SELECTED PASSAGE:

[Start of section]

Chemical Dependency Specialist Program Overview
The Chemical Dependency Specialist Program is a non–sequential certificate program designed to prepare students for a career as a specialist in the field of chemical dependency. The program includes classroom instruction and field–based clinical experience. Students will acquire competencies in interviewing, group dynamics, case management, physiology of chemical dependency, pharmacology related to chemical dependency, the impact of chemical dependency on family members, and specific counseling interventions for working with chemical dependent clients.
Washington State law requires completion of specific credits in chemical dependency, plus an HIV/AIDS course (SHS 150) to practice as a chemical dependency counselor. Additional course work is designed to further enhance student skills and employability. Courses meet the State of Washington Department of Alcohol and Substance Abuse, and the Chemical Dependency Counselor Certification Board requirements for chemical dependency qualification.
Certificate, 45–70 Credits (Depending On Academic Background)
- Students may begin any quarter. Courses are offered day and evening. Completion of the certificate takes approximately four–five quarters.

[End of section]

DATA SECTION:
[Start of section]

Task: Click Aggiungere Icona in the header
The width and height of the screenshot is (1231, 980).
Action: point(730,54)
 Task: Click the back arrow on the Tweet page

[End of section]
[Start of section]

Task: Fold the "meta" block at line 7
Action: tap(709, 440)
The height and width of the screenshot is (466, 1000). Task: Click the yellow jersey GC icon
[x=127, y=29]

[End of section]
[Start of section]

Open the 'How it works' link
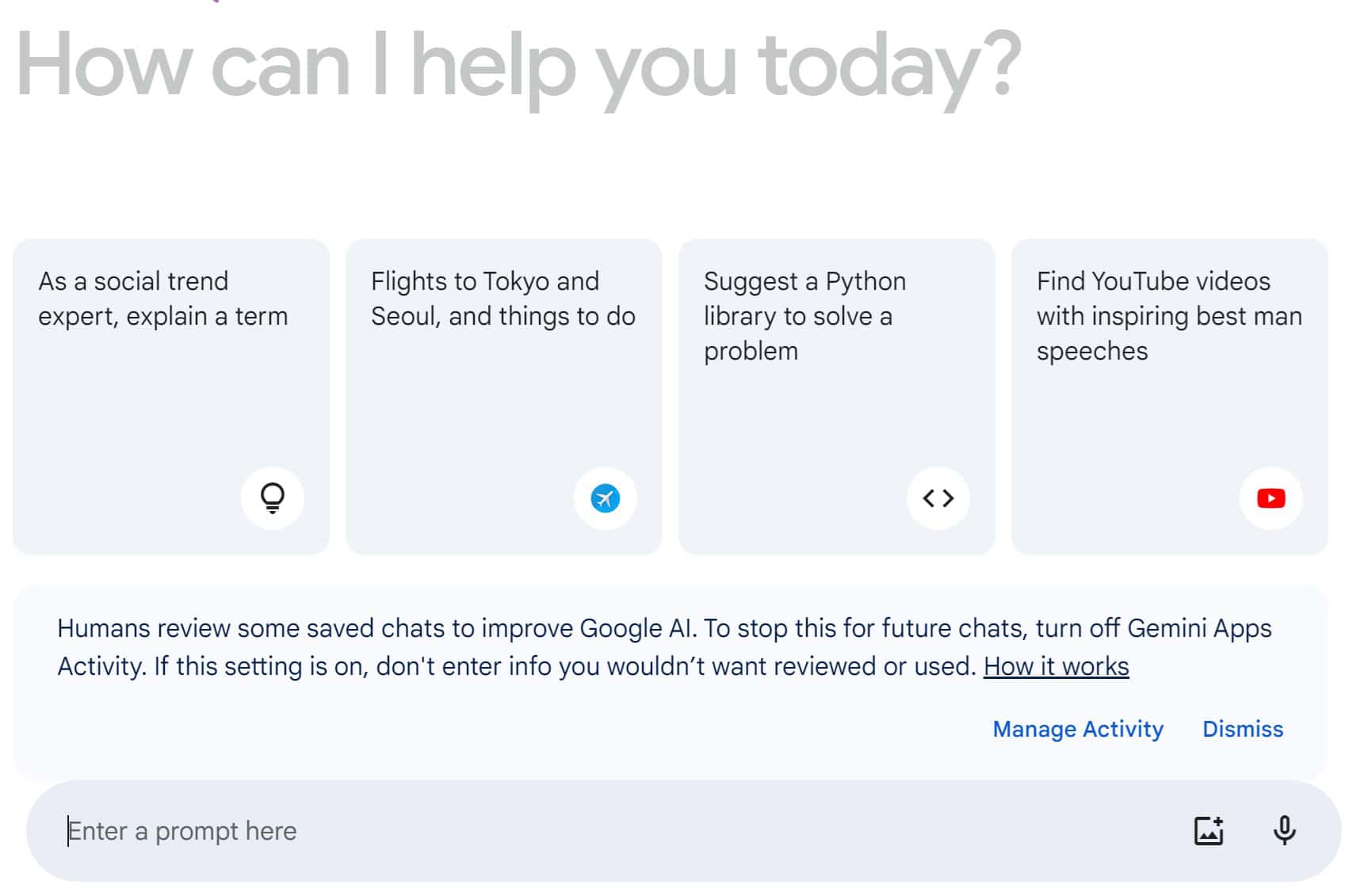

[End of section]

PROBLEM SET:
[a] For each statement, answer yes or no according to the chemical dependency program overview, and quote the exact words that decide it: (i) Students can start the program in any quarter. (ii) Every student needs exactly 45 credits to earn the certificate. (iii) Courses are offered only in the evening.
[b] Return the part of the chemical dependency program overview starting with "Certificate, 45–70 Credits" and going on through "approximately four–five quarters.", copied exactly.
[c] Resume the chemical dependency program overview after its last sentence and continue writing it.
None of the lines are needed here.

ANSWERS FOR EACH ITEM:
[a]
(i) Yes: "Students may begin any quarter."
(ii) No: "Certificate, 45–70 Credits (Depending On Academic Background)"
(iii) No: "Courses are offered day and evening."

[b]
Certificate, 45–70 Credits (Depending On Academic Background)
- Students may begin any quarter. Courses are offered day and evening. Completion of the certificate takes approximately four–five quarters.

[c]
- The Chemical Dependency Specialist program may be a good fit for you if you enjoy helping people, have good communication and problem–solving skills, and work well with diverse groups and individuals.
- Areas of study include group dynamics, case management, physiology, and pharmacology.
- Graduates are qualified to practice in licensed chemical dependency facilities in the State of Washington; outpatient, residential, institutional, detoxification and treatment facilities; and in a variety of public facilities.
Students successfully completing this program will be eligible to practice in direct service positions in licensed chemical dependency facilities in the State of Washington. Opportunities exist in outpatient, intensive outpatient, residential, institutional, detoxification and treatment facilities.
Professional careers in chemical dependency also include< opportunities in community education, public schools, corrections, and other public facilities.